» **Work order**:
Transcribe all of the records precisely as they are presented.

» **Record extracts**:

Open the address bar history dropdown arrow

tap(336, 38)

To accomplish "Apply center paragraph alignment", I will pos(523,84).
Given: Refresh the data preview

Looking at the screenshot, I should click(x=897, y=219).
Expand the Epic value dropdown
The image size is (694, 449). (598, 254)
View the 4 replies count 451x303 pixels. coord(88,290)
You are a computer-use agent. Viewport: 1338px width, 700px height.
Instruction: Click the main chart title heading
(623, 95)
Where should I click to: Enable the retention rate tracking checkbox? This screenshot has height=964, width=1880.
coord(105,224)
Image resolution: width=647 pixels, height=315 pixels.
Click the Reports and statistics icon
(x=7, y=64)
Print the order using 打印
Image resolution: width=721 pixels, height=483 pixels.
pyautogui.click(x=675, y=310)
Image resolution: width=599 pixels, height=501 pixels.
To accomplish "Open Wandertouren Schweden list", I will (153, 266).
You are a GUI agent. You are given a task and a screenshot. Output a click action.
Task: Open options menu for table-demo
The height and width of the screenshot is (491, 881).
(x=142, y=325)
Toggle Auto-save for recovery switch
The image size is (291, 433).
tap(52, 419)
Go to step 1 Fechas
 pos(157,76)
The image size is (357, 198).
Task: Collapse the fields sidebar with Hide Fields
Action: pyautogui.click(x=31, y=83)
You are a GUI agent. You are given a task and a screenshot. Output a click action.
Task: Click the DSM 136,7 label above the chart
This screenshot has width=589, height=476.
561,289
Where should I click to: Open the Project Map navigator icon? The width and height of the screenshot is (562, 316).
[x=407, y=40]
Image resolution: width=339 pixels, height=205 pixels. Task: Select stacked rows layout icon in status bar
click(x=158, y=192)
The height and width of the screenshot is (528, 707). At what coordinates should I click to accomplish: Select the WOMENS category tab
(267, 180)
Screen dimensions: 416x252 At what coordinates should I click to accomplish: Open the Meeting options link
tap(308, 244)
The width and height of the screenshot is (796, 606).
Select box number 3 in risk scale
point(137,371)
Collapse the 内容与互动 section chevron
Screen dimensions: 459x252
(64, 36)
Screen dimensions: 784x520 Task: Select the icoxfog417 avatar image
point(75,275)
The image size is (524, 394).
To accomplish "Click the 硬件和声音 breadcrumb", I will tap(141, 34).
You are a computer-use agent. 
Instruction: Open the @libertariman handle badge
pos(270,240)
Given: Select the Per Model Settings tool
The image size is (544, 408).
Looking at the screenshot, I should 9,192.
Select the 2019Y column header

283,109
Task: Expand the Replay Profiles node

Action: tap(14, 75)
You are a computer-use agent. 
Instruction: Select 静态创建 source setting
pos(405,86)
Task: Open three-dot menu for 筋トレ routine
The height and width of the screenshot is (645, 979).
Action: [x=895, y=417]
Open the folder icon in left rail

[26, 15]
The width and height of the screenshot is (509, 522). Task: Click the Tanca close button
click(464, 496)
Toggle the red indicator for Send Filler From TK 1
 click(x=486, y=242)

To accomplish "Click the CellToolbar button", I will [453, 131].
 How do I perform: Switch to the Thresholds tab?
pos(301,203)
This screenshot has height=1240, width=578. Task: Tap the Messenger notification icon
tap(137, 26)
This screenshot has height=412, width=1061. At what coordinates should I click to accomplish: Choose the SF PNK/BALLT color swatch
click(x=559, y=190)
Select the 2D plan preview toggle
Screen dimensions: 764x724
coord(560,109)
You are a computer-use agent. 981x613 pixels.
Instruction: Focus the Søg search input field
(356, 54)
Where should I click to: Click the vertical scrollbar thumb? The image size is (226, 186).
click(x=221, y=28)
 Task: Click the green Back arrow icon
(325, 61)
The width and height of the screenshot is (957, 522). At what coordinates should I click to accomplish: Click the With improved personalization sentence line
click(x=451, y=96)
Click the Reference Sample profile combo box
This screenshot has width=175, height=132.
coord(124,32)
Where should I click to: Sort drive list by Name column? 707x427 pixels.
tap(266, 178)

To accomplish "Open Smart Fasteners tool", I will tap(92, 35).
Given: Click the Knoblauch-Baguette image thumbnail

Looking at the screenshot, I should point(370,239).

» **Answer to this exercise**:
Open the address bar history dropdown arrow

tap(336, 38)

To accomplish "Apply center paragraph alignment", I will pos(523,84).
Given: Refresh the data preview

Looking at the screenshot, I should click(x=897, y=219).
Expand the Epic value dropdown
The image size is (694, 449). (598, 254)
View the 4 replies count 451x303 pixels. coord(88,290)
You are a computer-use agent. Viewport: 1338px width, 700px height.
Instruction: Click the main chart title heading
(623, 95)
Where should I click to: Enable the retention rate tracking checkbox? This screenshot has height=964, width=1880.
coord(105,224)
Image resolution: width=647 pixels, height=315 pixels.
Click the Reports and statistics icon
(x=7, y=64)
Print the order using 打印
Image resolution: width=721 pixels, height=483 pixels.
pyautogui.click(x=675, y=310)
Image resolution: width=599 pixels, height=501 pixels.
To accomplish "Open Wandertouren Schweden list", I will (153, 266).
You are a GUI agent. You are given a task and a screenshot. Output a click action.
Task: Open options menu for table-demo
The height and width of the screenshot is (491, 881).
(x=142, y=325)
Toggle Auto-save for recovery switch
The image size is (291, 433).
tap(52, 419)
Go to step 1 Fechas
 pos(157,76)
The image size is (357, 198).
Task: Collapse the fields sidebar with Hide Fields
Action: pyautogui.click(x=31, y=83)
You are a GUI agent. You are given a task and a screenshot. Output a click action.
Task: Click the DSM 136,7 label above the chart
This screenshot has width=589, height=476.
561,289
Where should I click to: Open the Project Map navigator icon? The width and height of the screenshot is (562, 316).
[x=407, y=40]
Image resolution: width=339 pixels, height=205 pixels. Task: Select stacked rows layout icon in status bar
click(x=158, y=192)
The height and width of the screenshot is (528, 707). At what coordinates should I click to accomplish: Select the WOMENS category tab
(267, 180)
Screen dimensions: 416x252 At what coordinates should I click to accomplish: Open the Meeting options link
tap(308, 244)
The width and height of the screenshot is (796, 606).
Select box number 3 in risk scale
point(137,371)
Collapse the 内容与互动 section chevron
Screen dimensions: 459x252
(64, 36)
Screen dimensions: 784x520 Task: Select the icoxfog417 avatar image
point(75,275)
The image size is (524, 394).
To accomplish "Click the 硬件和声音 breadcrumb", I will tap(141, 34).
You are a computer-use agent. 
Instruction: Open the @libertariman handle badge
pos(270,240)
Given: Select the Per Model Settings tool
The image size is (544, 408).
Looking at the screenshot, I should 9,192.
Select the 2019Y column header

283,109
Task: Expand the Replay Profiles node

Action: tap(14, 75)
You are a computer-use agent. 
Instruction: Select 静态创建 source setting
pos(405,86)
Task: Open three-dot menu for 筋トレ routine
The height and width of the screenshot is (645, 979).
Action: [x=895, y=417]
Open the folder icon in left rail

[26, 15]
The width and height of the screenshot is (509, 522). Task: Click the Tanca close button
click(464, 496)
Toggle the red indicator for Send Filler From TK 1
 click(x=486, y=242)

To accomplish "Click the CellToolbar button", I will [453, 131].
 How do I perform: Switch to the Thresholds tab?
pos(301,203)
This screenshot has height=1240, width=578. Task: Tap the Messenger notification icon
tap(137, 26)
This screenshot has height=412, width=1061. At what coordinates should I click to accomplish: Choose the SF PNK/BALLT color swatch
click(x=559, y=190)
Select the 2D plan preview toggle
Screen dimensions: 764x724
coord(560,109)
You are a computer-use agent. 981x613 pixels.
Instruction: Focus the Søg search input field
(356, 54)
Where should I click to: Click the vertical scrollbar thumb? The image size is (226, 186).
click(x=221, y=28)
 Task: Click the green Back arrow icon
(325, 61)
The width and height of the screenshot is (957, 522). At what coordinates should I click to accomplish: Click the With improved personalization sentence line
click(x=451, y=96)
Click the Reference Sample profile combo box
This screenshot has width=175, height=132.
coord(124,32)
Where should I click to: Sort drive list by Name column? 707x427 pixels.
tap(266, 178)

To accomplish "Open Smart Fasteners tool", I will tap(92, 35).
Given: Click the Knoblauch-Baguette image thumbnail

Looking at the screenshot, I should point(370,239).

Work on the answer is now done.